**TASK REQUIREMENTS**
Write out the rows below line for line, keeping every word as it appears, and leave the pictures out.

**Rows showing where targets appear**
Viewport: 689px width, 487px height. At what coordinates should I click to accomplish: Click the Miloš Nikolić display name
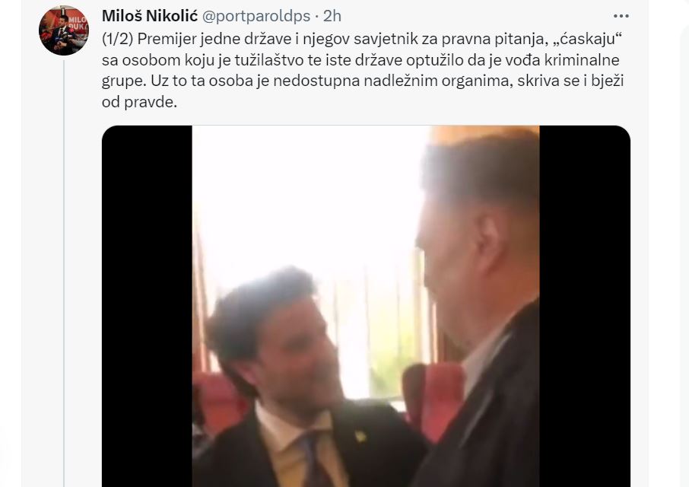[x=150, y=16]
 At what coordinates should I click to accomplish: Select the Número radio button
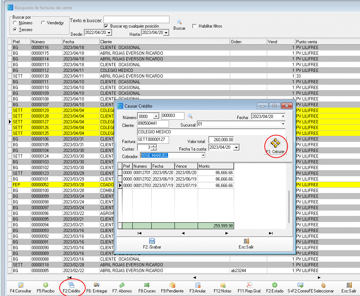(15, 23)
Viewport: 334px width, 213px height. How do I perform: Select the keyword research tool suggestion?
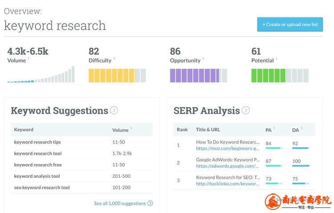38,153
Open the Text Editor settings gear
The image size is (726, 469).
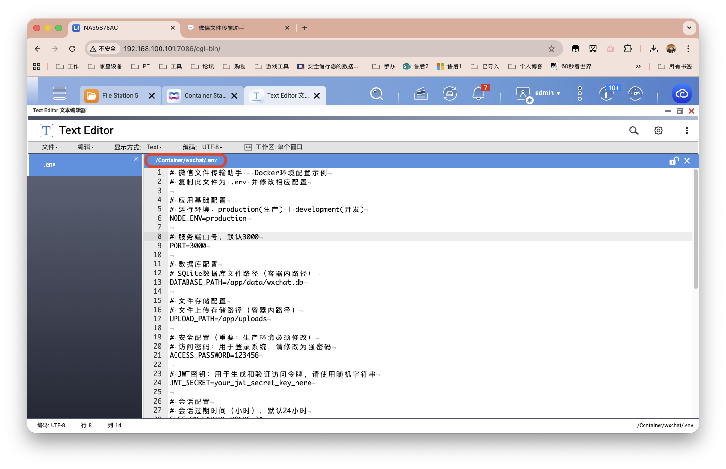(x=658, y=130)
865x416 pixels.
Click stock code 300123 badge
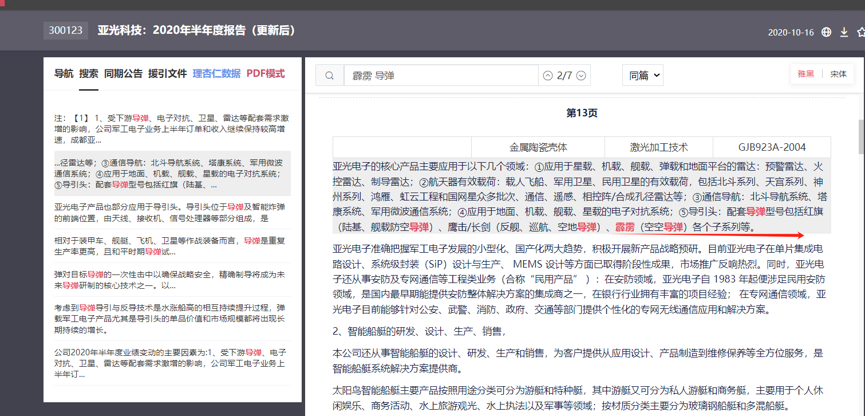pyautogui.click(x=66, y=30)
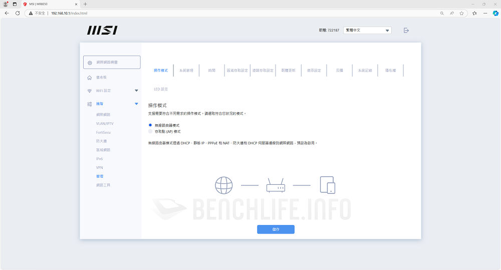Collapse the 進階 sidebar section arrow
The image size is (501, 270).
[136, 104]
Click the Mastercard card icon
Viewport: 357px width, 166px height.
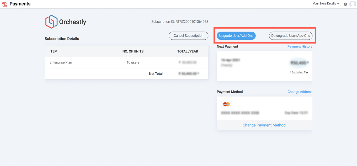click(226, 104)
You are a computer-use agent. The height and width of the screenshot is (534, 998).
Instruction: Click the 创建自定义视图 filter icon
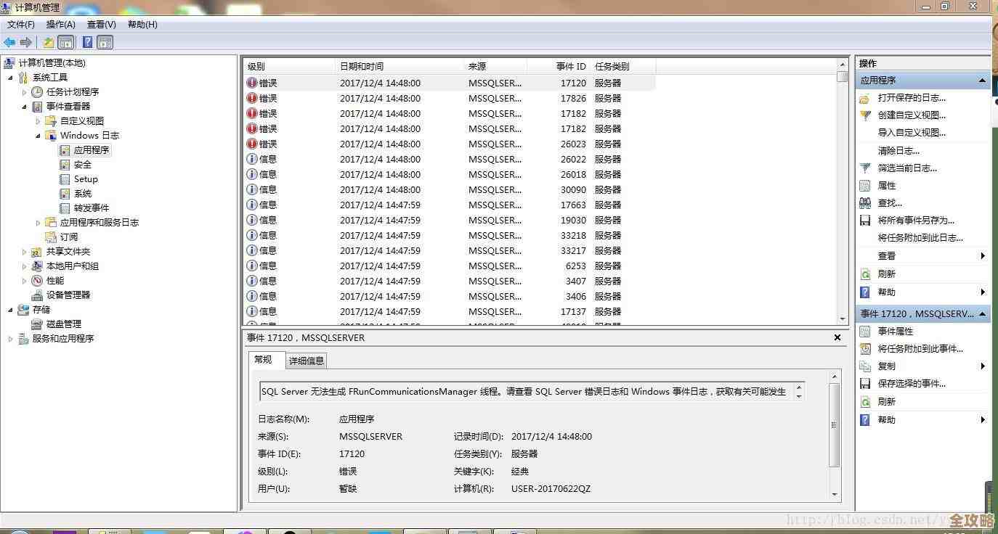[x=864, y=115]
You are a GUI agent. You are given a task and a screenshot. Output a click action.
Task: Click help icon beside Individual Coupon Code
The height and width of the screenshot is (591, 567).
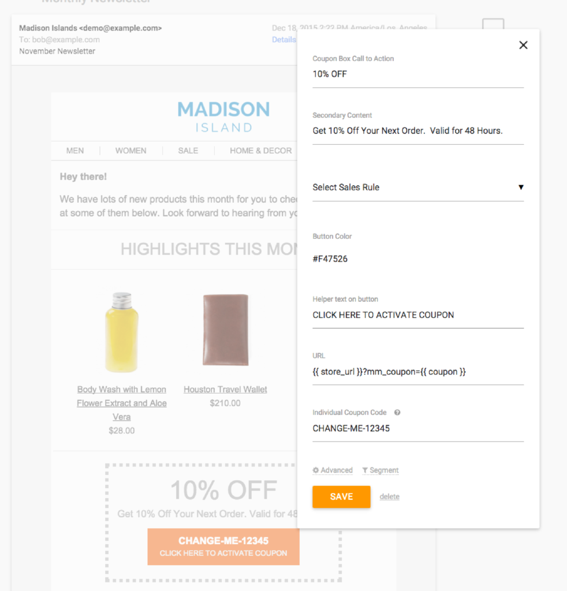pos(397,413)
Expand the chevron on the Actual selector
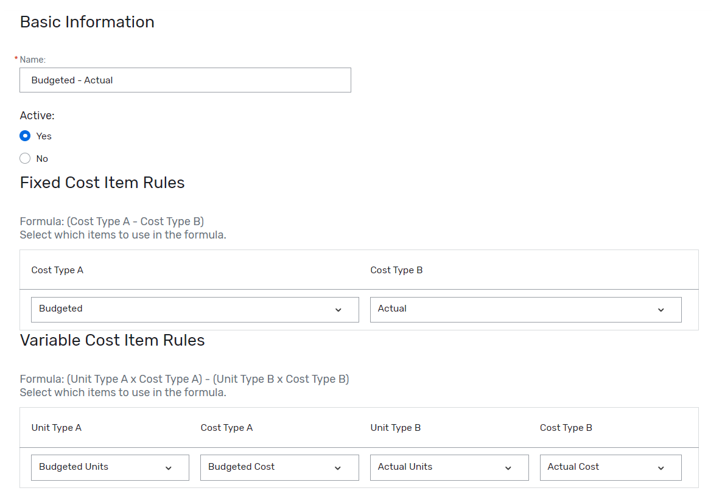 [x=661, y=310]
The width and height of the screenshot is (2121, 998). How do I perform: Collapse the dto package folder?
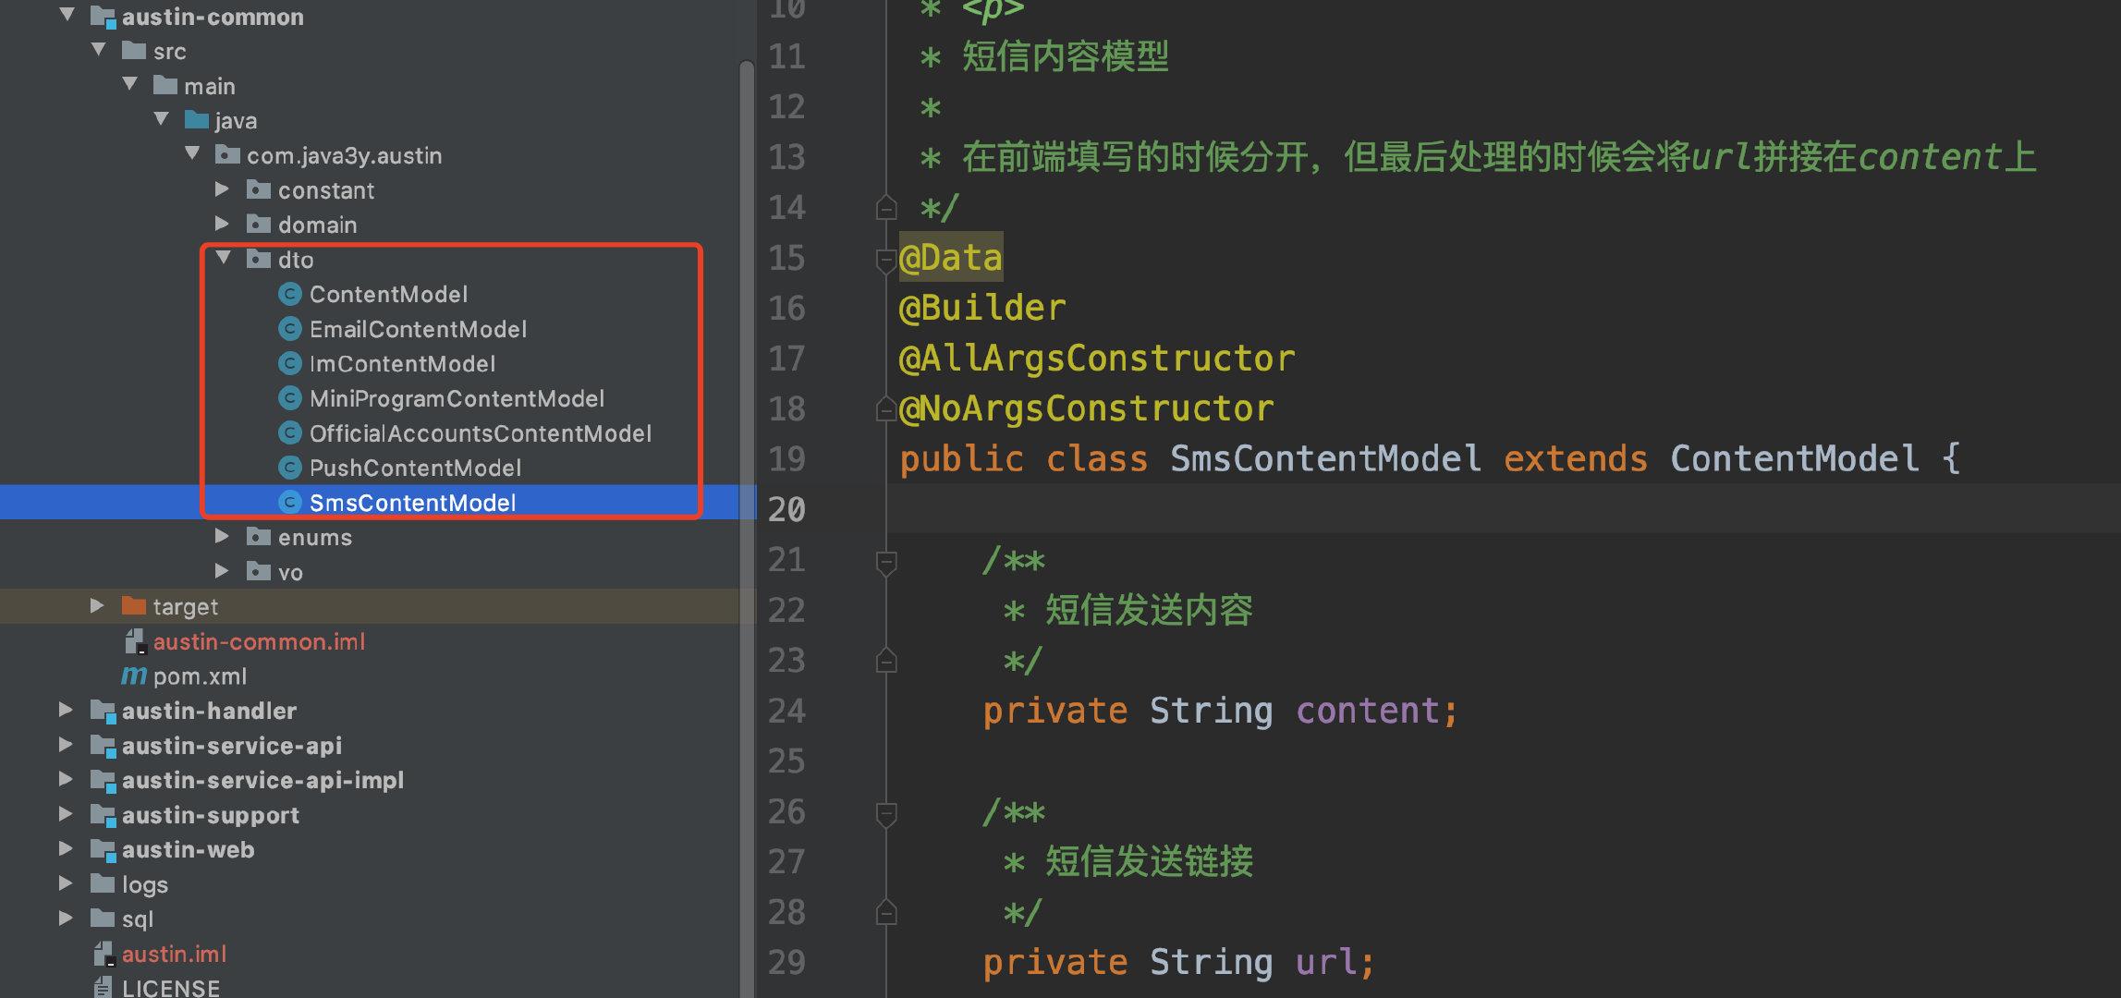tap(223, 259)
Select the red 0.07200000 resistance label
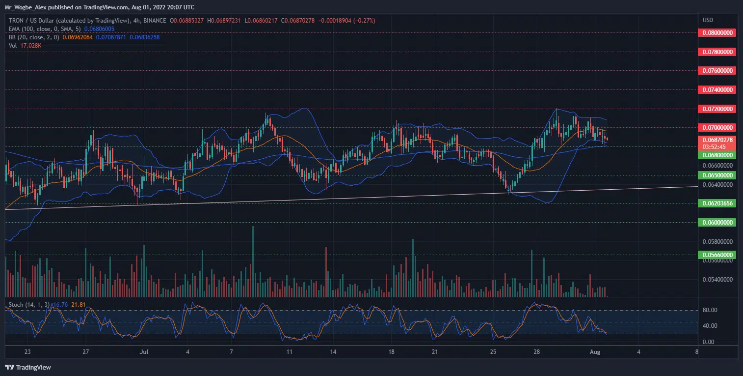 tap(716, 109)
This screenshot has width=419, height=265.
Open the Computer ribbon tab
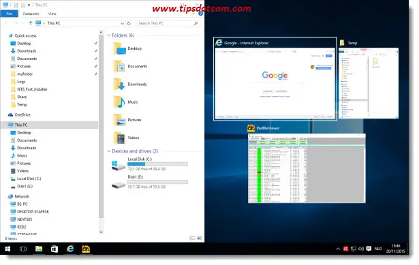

**OUTPUT FOR THIS EXERCISE**
Viewport: 689px width, 487px height. At what coordinates should I click to accomplish: Click the Miloš Nikolić display name
[x=150, y=16]
 At what coordinates should I click to accomplish: Select the Número radio button
(15, 23)
Viewport: 334px width, 213px height. How do I perform: Select the keyword research tool suggestion?
38,153
Open the Text Editor settings gear
The image size is (726, 469).
(x=658, y=130)
865x416 pixels.
Click stock code 300123 badge
pyautogui.click(x=66, y=30)
Collapse the 進階 sidebar section arrow
The image size is (501, 270).
[136, 104]
Click the Mastercard card icon
Viewport: 357px width, 166px height.
click(226, 104)
You are a computer-use agent. The height and width of the screenshot is (534, 998).
Instruction: Click the 创建自定义视图 filter icon
[x=864, y=115]
You are a GUI agent. You are given a task and a screenshot. Output a click action.
Task: Click help icon beside Individual Coupon Code
The height and width of the screenshot is (591, 567).
pos(397,413)
Expand the chevron on the Actual selector
 [x=661, y=310]
The width and height of the screenshot is (2121, 998). How do I perform: Collapse the dto package folder?
tap(223, 259)
Select the red 0.07200000 resistance label
 tap(716, 109)
This screenshot has width=419, height=265.
Open the Computer ribbon tab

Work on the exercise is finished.